Dataset excerpts:
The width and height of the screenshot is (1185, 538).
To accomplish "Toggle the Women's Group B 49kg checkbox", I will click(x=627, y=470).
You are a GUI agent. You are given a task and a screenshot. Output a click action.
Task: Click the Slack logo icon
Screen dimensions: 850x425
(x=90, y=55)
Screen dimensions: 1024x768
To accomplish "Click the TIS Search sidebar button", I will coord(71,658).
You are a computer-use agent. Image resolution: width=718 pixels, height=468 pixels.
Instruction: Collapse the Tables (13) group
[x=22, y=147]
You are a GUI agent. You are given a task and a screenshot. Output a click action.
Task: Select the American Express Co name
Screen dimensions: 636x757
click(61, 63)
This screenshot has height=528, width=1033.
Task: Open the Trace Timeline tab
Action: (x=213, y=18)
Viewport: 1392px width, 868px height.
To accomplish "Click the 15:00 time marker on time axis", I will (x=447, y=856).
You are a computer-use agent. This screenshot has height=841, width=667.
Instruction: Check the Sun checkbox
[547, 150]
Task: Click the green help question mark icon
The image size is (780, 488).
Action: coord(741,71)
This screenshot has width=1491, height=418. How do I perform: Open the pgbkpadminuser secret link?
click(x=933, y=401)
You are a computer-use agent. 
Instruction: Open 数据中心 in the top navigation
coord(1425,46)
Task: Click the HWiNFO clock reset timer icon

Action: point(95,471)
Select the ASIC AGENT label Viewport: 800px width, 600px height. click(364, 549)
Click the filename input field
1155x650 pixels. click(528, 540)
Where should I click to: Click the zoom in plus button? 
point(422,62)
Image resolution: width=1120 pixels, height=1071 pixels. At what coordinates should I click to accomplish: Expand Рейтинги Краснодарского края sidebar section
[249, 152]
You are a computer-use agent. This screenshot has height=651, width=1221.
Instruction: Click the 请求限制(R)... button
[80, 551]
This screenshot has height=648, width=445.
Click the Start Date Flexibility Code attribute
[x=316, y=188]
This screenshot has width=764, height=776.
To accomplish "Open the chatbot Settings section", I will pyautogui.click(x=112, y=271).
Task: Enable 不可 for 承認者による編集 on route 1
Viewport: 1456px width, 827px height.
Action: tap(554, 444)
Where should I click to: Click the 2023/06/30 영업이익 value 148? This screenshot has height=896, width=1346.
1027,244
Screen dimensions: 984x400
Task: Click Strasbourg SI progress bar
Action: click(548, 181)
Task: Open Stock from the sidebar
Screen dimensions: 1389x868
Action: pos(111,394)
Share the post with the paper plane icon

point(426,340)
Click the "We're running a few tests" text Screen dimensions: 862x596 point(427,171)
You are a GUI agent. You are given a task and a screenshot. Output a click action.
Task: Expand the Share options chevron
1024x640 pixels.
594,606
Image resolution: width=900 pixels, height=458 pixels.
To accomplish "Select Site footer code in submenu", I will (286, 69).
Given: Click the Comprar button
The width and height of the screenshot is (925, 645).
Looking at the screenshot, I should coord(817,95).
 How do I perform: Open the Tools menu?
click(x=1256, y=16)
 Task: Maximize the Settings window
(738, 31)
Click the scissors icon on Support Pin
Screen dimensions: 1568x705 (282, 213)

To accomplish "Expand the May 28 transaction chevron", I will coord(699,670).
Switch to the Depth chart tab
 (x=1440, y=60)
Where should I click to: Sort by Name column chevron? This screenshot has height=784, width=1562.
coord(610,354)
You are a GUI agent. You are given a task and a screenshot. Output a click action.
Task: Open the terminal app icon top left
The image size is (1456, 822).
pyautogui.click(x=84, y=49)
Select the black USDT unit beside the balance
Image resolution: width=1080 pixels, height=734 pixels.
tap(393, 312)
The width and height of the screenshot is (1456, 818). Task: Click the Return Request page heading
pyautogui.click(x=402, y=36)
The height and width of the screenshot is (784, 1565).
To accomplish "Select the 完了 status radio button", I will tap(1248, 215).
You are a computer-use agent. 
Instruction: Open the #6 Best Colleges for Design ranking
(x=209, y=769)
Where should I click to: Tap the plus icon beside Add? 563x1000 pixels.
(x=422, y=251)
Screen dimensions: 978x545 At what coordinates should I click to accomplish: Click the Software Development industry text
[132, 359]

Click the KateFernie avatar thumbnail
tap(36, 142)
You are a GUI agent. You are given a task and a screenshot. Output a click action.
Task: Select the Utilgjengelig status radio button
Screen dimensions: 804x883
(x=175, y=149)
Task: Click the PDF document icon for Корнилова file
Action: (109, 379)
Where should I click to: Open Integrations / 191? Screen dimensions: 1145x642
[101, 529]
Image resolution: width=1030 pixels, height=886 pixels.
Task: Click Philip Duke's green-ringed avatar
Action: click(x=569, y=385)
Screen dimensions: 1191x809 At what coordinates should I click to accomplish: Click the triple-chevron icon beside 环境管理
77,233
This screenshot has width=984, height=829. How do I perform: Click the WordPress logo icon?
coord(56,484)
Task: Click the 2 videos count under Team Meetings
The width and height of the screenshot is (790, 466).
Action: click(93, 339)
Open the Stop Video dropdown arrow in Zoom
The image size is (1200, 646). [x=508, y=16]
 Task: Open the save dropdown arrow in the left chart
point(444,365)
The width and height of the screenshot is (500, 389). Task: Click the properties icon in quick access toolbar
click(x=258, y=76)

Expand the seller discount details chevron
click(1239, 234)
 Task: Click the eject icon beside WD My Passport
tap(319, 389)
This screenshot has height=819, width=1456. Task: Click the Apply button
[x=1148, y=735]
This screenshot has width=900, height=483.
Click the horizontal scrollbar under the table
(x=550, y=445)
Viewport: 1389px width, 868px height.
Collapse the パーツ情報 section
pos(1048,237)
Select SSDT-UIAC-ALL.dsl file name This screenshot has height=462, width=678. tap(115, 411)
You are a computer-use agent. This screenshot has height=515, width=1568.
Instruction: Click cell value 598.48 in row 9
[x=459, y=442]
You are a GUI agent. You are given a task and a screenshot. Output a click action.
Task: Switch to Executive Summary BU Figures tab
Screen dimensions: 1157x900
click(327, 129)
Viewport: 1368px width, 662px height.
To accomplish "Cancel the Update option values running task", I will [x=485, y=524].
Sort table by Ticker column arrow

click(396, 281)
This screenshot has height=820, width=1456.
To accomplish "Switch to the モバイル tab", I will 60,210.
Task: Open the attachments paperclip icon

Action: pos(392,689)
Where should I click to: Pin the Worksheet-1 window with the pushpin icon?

Direction: Reproduce all of the records above word for word.

Exercise answer:
The width and height of the screenshot is (1185, 538).
To accomplish "Toggle the Women's Group B 49kg checkbox", I will click(x=627, y=470).
You are a GUI agent. You are given a task and a screenshot. Output a click action.
Task: Click the Slack logo icon
Screen dimensions: 850x425
(x=90, y=55)
Screen dimensions: 1024x768
To accomplish "Click the TIS Search sidebar button", I will coord(71,658).
You are a computer-use agent. Image resolution: width=718 pixels, height=468 pixels.
Instruction: Collapse the Tables (13) group
[x=22, y=147]
You are a GUI agent. You are given a task and a screenshot. Output a click action.
Task: Select the American Express Co name
Screen dimensions: 636x757
click(61, 63)
This screenshot has height=528, width=1033.
Task: Open the Trace Timeline tab
Action: (x=213, y=18)
Viewport: 1392px width, 868px height.
To accomplish "Click the 15:00 time marker on time axis", I will (x=447, y=856).
You are a computer-use agent. This screenshot has height=841, width=667.
Instruction: Check the Sun checkbox
[547, 150]
Task: Click the green help question mark icon
The image size is (780, 488).
Action: coord(741,71)
This screenshot has width=1491, height=418. How do I perform: Open the pgbkpadminuser secret link?
click(x=933, y=401)
You are a computer-use agent. 
Instruction: Open 数据中心 in the top navigation
coord(1425,46)
Task: Click the HWiNFO clock reset timer icon

Action: point(95,471)
Select the ASIC AGENT label Viewport: 800px width, 600px height. click(364, 549)
Click the filename input field
1155x650 pixels. click(528, 540)
Where should I click to: Click the zoom in plus button? 
point(422,62)
Image resolution: width=1120 pixels, height=1071 pixels. At what coordinates should I click to accomplish: Expand Рейтинги Краснодарского края sidebar section
[249, 152]
You are a computer-use agent. This screenshot has height=651, width=1221.
Instruction: Click the 请求限制(R)... button
[80, 551]
This screenshot has height=648, width=445.
Click the Start Date Flexibility Code attribute
[x=316, y=188]
This screenshot has width=764, height=776.
To accomplish "Open the chatbot Settings section", I will pyautogui.click(x=112, y=271).
Task: Enable 不可 for 承認者による編集 on route 1
Viewport: 1456px width, 827px height.
Action: tap(554, 444)
Where should I click to: Click the 2023/06/30 영업이익 value 148? This screenshot has height=896, width=1346.
1027,244
Screen dimensions: 984x400
Task: Click Strasbourg SI progress bar
Action: click(548, 181)
Task: Open Stock from the sidebar
Screen dimensions: 1389x868
Action: pos(111,394)
Share the post with the paper plane icon

point(426,340)
Click the "We're running a few tests" text Screen dimensions: 862x596 point(427,171)
You are a GUI agent. You are given a task and a screenshot. Output a click action.
Task: Expand the Share options chevron
1024x640 pixels.
594,606
Image resolution: width=900 pixels, height=458 pixels.
To accomplish "Select Site footer code in submenu", I will (286, 69).
Given: Click the Comprar button
The width and height of the screenshot is (925, 645).
Looking at the screenshot, I should coord(817,95).
 How do I perform: Open the Tools menu?
click(x=1256, y=16)
 Task: Maximize the Settings window
(738, 31)
Click the scissors icon on Support Pin
Screen dimensions: 1568x705 (282, 213)

To accomplish "Expand the May 28 transaction chevron", I will coord(699,670).
Switch to the Depth chart tab
 (x=1440, y=60)
Where should I click to: Sort by Name column chevron? This screenshot has height=784, width=1562.
coord(610,354)
You are a GUI agent. You are given a task and a screenshot. Output a click action.
Task: Open the terminal app icon top left
The image size is (1456, 822).
pyautogui.click(x=84, y=49)
Select the black USDT unit beside the balance
Image resolution: width=1080 pixels, height=734 pixels.
tap(393, 312)
The width and height of the screenshot is (1456, 818). Task: Click the Return Request page heading
pyautogui.click(x=402, y=36)
The height and width of the screenshot is (784, 1565).
To accomplish "Select the 完了 status radio button", I will tap(1248, 215).
You are a computer-use agent. 
Instruction: Open the #6 Best Colleges for Design ranking
(x=209, y=769)
Where should I click to: Tap the plus icon beside Add? 563x1000 pixels.
(x=422, y=251)
Screen dimensions: 978x545 At what coordinates should I click to accomplish: Click the Software Development industry text
[132, 359]

Click the KateFernie avatar thumbnail
tap(36, 142)
You are a GUI agent. You are given a task and a screenshot. Output a click action.
Task: Select the Utilgjengelig status radio button
Screen dimensions: 804x883
(x=175, y=149)
Task: Click the PDF document icon for Корнилова file
Action: (109, 379)
Where should I click to: Open Integrations / 191? Screen dimensions: 1145x642
[101, 529]
Image resolution: width=1030 pixels, height=886 pixels.
Task: Click Philip Duke's green-ringed avatar
Action: click(x=569, y=385)
Screen dimensions: 1191x809 At what coordinates should I click to accomplish: Click the triple-chevron icon beside 环境管理
77,233
This screenshot has width=984, height=829. How do I perform: Click the WordPress logo icon?
coord(56,484)
Task: Click the 2 videos count under Team Meetings
The width and height of the screenshot is (790, 466).
Action: click(93, 339)
Open the Stop Video dropdown arrow in Zoom
The image size is (1200, 646). [x=508, y=16]
 Task: Open the save dropdown arrow in the left chart
point(444,365)
The width and height of the screenshot is (500, 389). Task: Click the properties icon in quick access toolbar
click(x=258, y=76)

Expand the seller discount details chevron
click(1239, 234)
 Task: Click the eject icon beside WD My Passport
tap(319, 389)
This screenshot has height=819, width=1456. Task: Click the Apply button
[x=1148, y=735]
This screenshot has width=900, height=483.
Click the horizontal scrollbar under the table
(x=550, y=445)
Viewport: 1389px width, 868px height.
Collapse the パーツ情報 section
pos(1048,237)
Select SSDT-UIAC-ALL.dsl file name This screenshot has height=462, width=678. tap(115, 411)
You are a computer-use agent. This screenshot has height=515, width=1568.
Instruction: Click cell value 598.48 in row 9
[x=459, y=442]
You are a GUI agent. You are given a task and a screenshot. Output a click action.
Task: Switch to Executive Summary BU Figures tab
Screen dimensions: 1157x900
click(327, 129)
Viewport: 1368px width, 662px height.
To accomplish "Cancel the Update option values running task", I will [x=485, y=524].
Sort table by Ticker column arrow

click(396, 281)
This screenshot has height=820, width=1456.
To accomplish "Switch to the モバイル tab", I will 60,210.
Task: Open the attachments paperclip icon

Action: pos(392,689)
Where should I click to: Pin the Worksheet-1 window with the pushpin icon?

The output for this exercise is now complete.